EXERCISE INSTRUCTIONS:
Keep the wording of the records intact as you retype them, and omit every image.

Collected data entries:
====================
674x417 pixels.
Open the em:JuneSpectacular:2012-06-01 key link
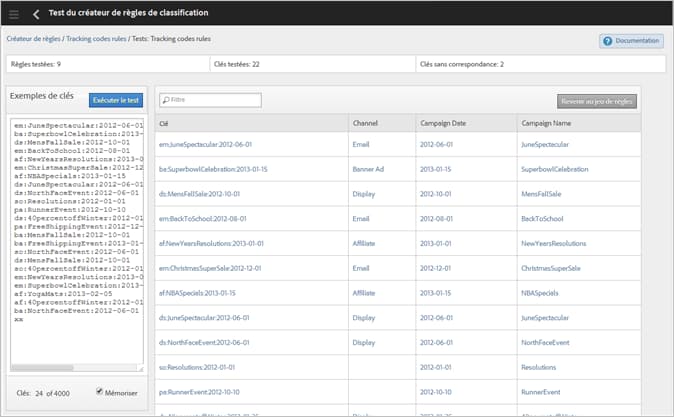205,144
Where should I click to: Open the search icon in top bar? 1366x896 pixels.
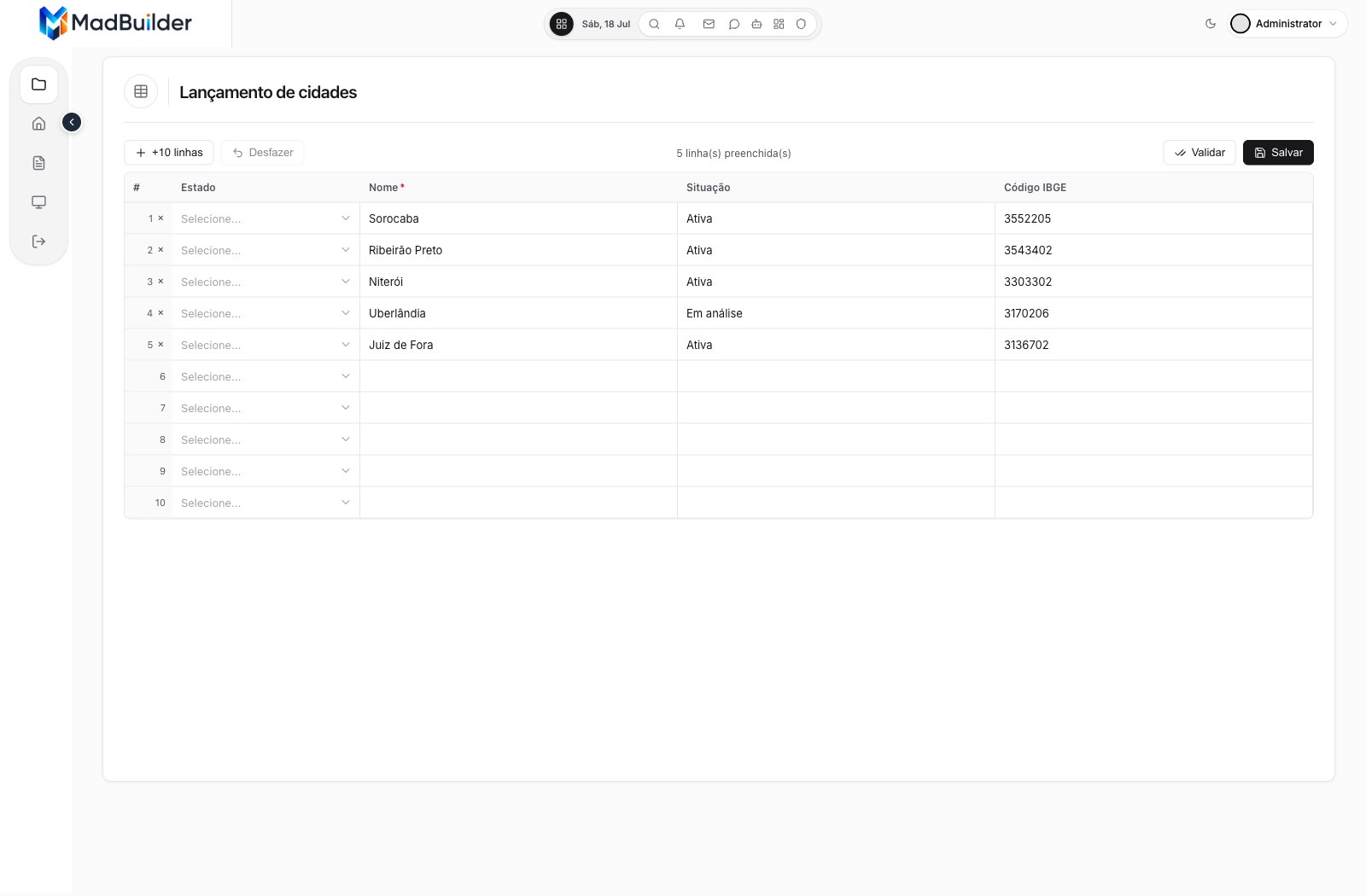654,24
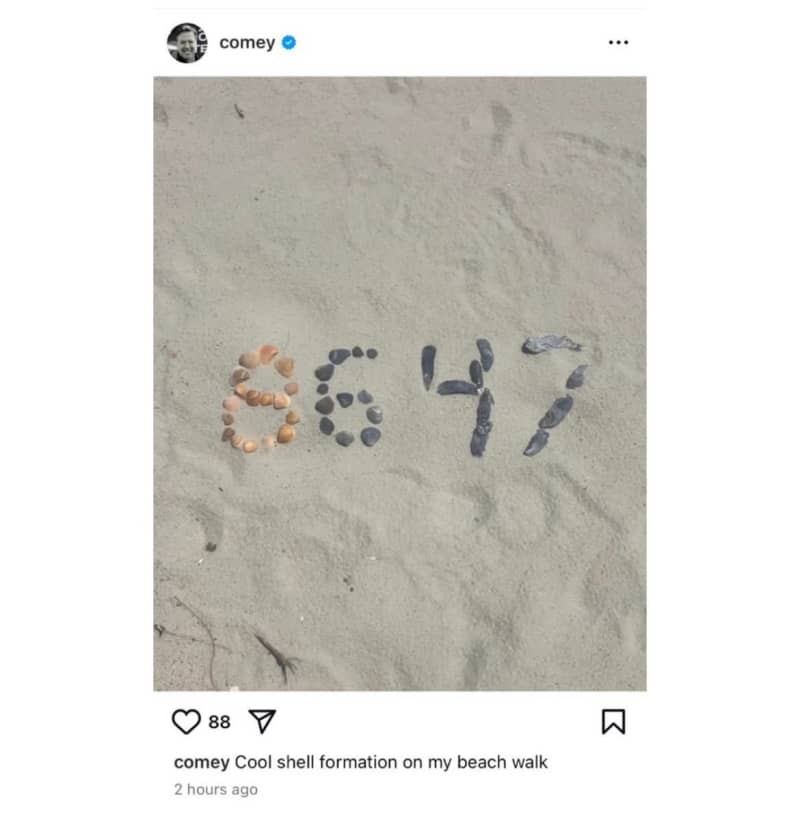
Task: Like the post with the heart icon
Action: 186,722
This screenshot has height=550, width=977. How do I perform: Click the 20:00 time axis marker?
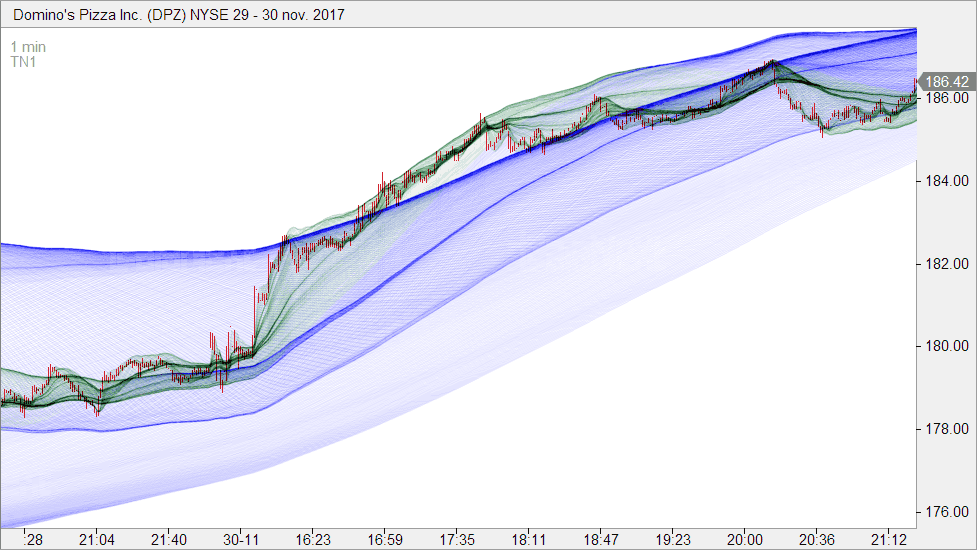[745, 539]
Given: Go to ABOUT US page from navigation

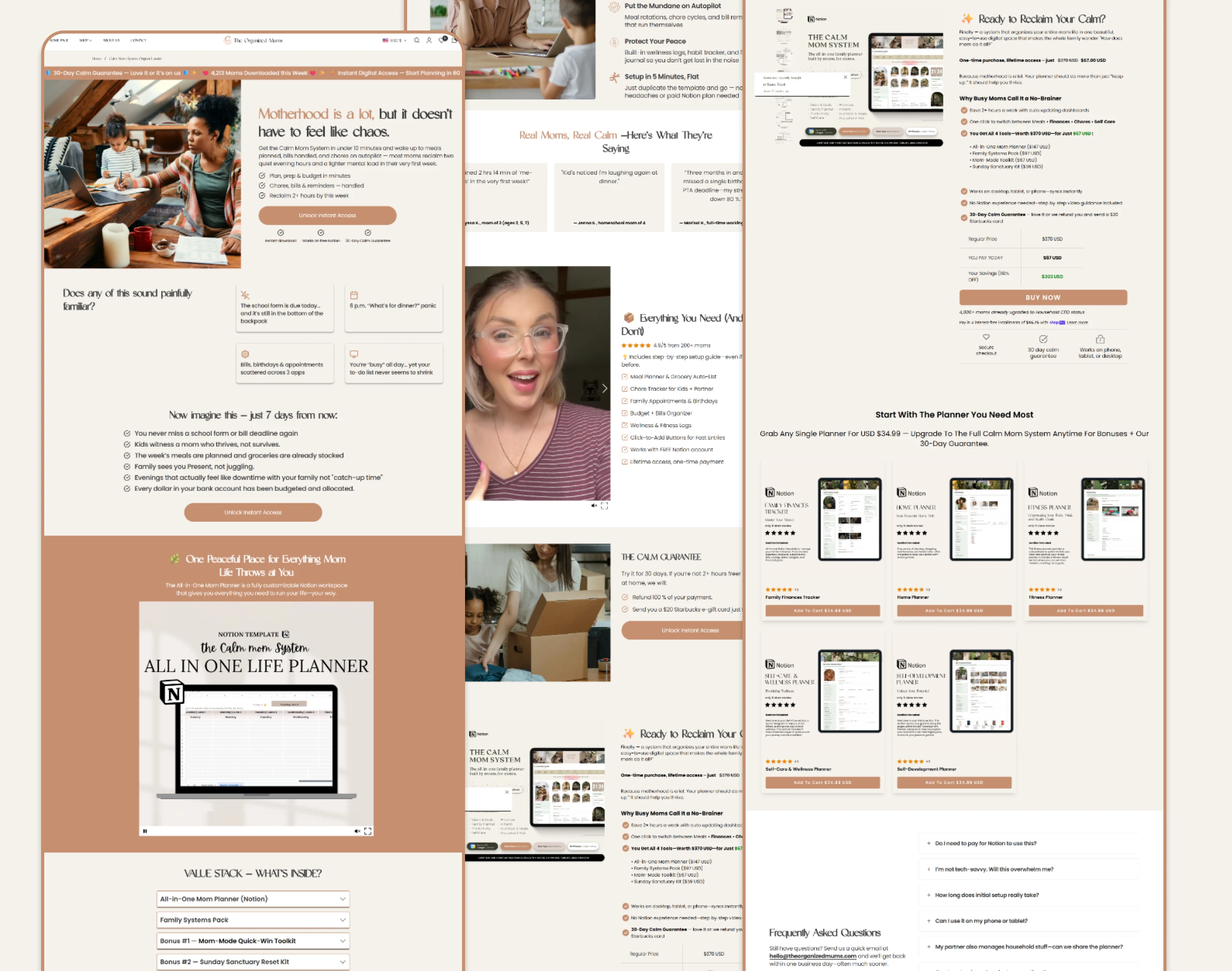Looking at the screenshot, I should pyautogui.click(x=111, y=40).
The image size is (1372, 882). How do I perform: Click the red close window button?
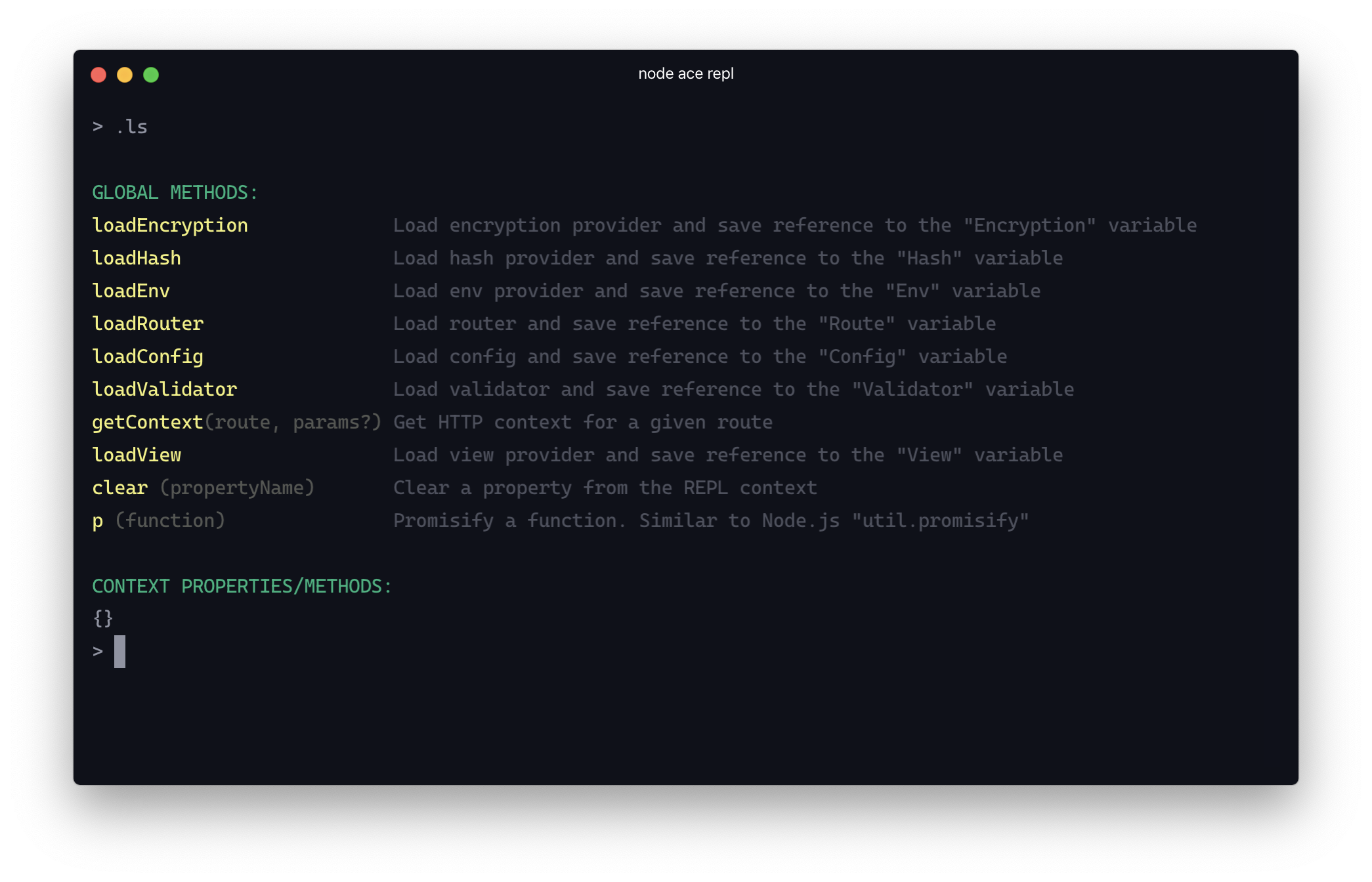click(98, 75)
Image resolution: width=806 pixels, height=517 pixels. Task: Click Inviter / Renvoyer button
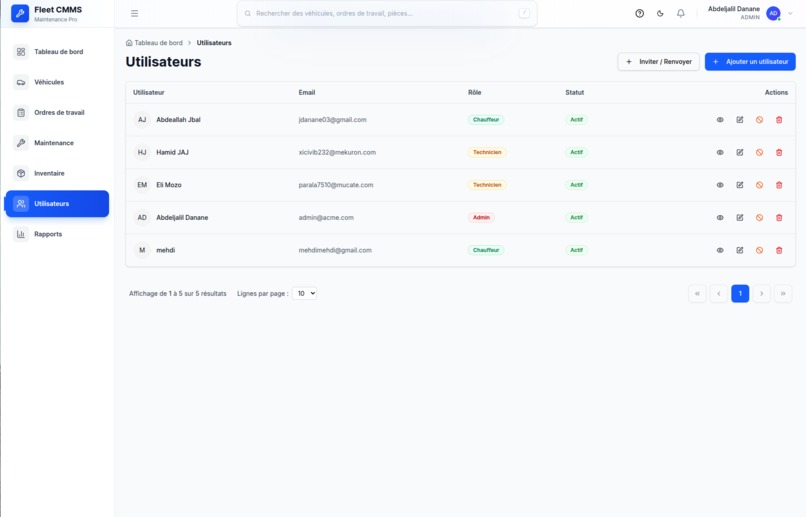tap(658, 62)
====================
SOLUTION TO THE EXERCISE:
674x417 pixels.
Open the em:JuneSpectacular:2012-06-01 key link
205,144
Where should I click to: Open the search icon in top bar? 1366x896 pixels.
654,24
Task: Like the post with the heart icon
Action: 186,722
This screenshot has height=550, width=977. How do I perform: Click the 20:00 time axis marker?
[745, 539]
Given: Go to ABOUT US page from navigation

Looking at the screenshot, I should pyautogui.click(x=111, y=40).
The image size is (1372, 882). How do I perform: Click the red close window button?
click(98, 75)
Image resolution: width=806 pixels, height=517 pixels. Task: Click Inviter / Renvoyer button
tap(658, 62)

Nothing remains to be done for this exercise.